According to experts, the best way to deal with diabetes is to prevent its onset. Although there is no known prevention for Type 1 Diabetes, Type 2 Diabetes can be avoided by leading a healthy way of life. Since diabetes is caused by an increase in blood sugar levels, it’s important to watch out what we eat. A diet that is high in sugar and carbohydrates can easily lead to diabetes.
Having a regular routine of exercise also helps minimize the risk of diabetes. Through moderate physical activity, we burn excess calories in our body. Remember that unused calories are absorbed in our blood in the form of sugar or glucose.
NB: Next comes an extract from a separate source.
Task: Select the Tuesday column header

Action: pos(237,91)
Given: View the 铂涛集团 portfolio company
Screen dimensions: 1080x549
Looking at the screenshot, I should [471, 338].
Thus, it is not surprising that most people with diabetes are known to be overweight, obese or have sedentary lifestyles.
Not Just in Adults
It is interesting to note that Type 2 Diabetes is not anymore considered as just an adult disease. In the past years, people over the age of 45 are said to be more at risk of developing diabetes. However, recent studies show that about one third of children who were born after the year 2000 are also at risk of developing Type 2 Diabetes at some point in their lifetime. In fact, about 2 million adolescents with ages 12-19 have been diagnosed to have a pre-diabetic condition.
The reason? Unhealthy diet and lifestyle. Therefore, training kids from an early age about the importance of a balance diet and exercise is crucial in reducing the prevalence of diabetes. Parents should teach their kids and be an example as well to prevent diabetes by living a healthier way of life.